PROMPT = Transcribe exactly the lines below that begin at the line with "At what coordinates" and stop after the line with "Instruction: Click the", leaving out every picture.

SOURCE MATERIAL =
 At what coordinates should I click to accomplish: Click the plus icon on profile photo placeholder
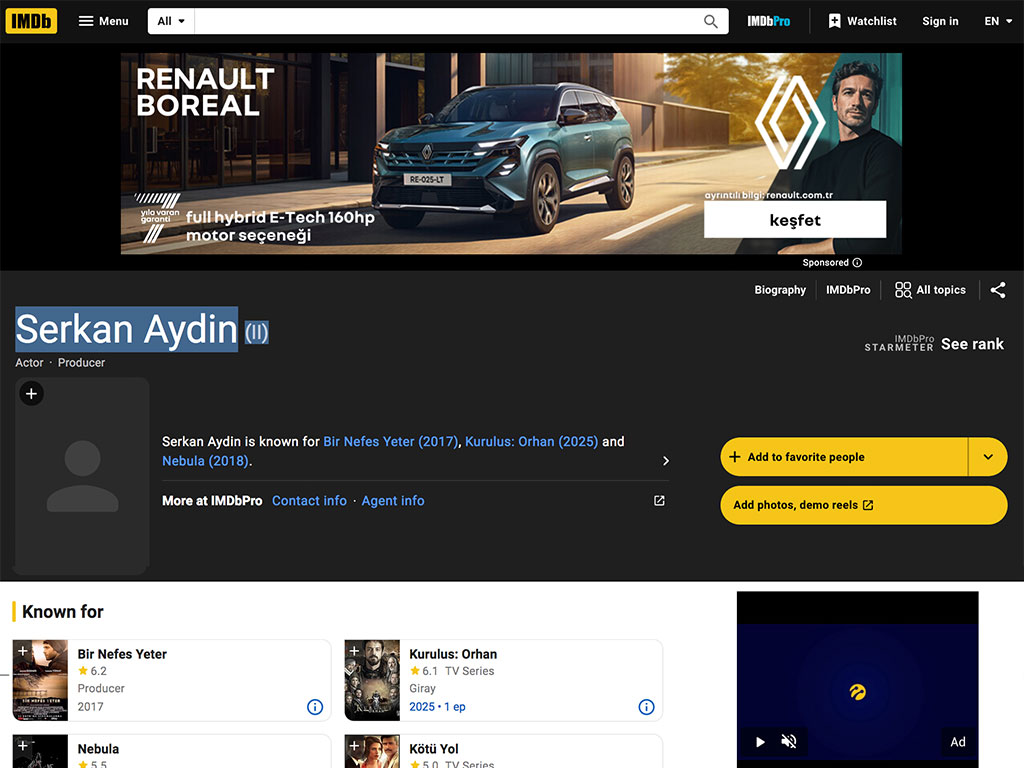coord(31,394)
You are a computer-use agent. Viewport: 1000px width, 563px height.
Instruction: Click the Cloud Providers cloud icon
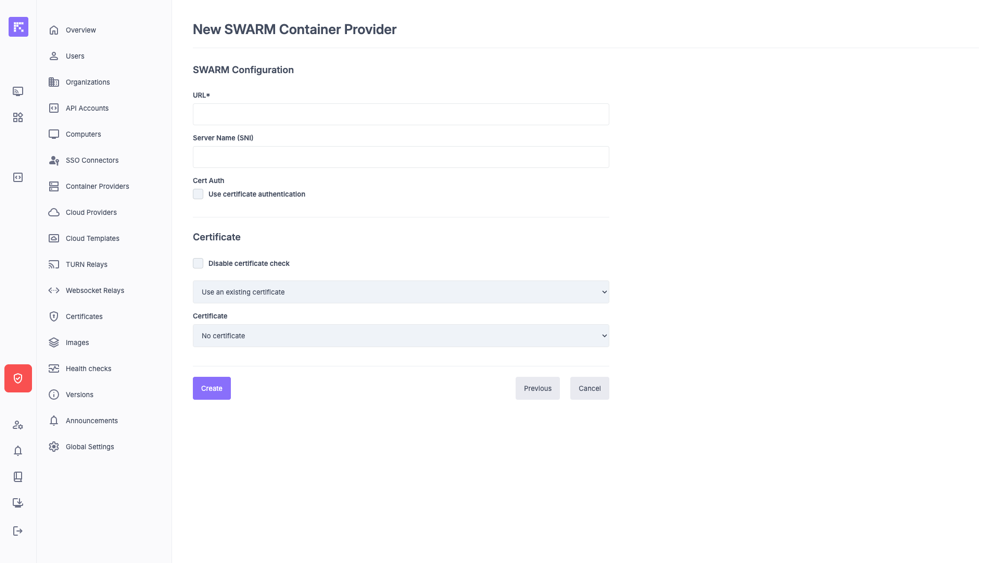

==

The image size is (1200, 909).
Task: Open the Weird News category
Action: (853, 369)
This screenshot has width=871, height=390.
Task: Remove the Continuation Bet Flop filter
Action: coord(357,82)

RESPONSE TO THIS TASK =
 At what coordinates should I click to accomplish: Click the plus icon on profile photo placeholder
coord(31,394)
You are a computer-use agent. Viewport: 1000px width, 563px height.
Instruction: Click the Cloud Providers cloud icon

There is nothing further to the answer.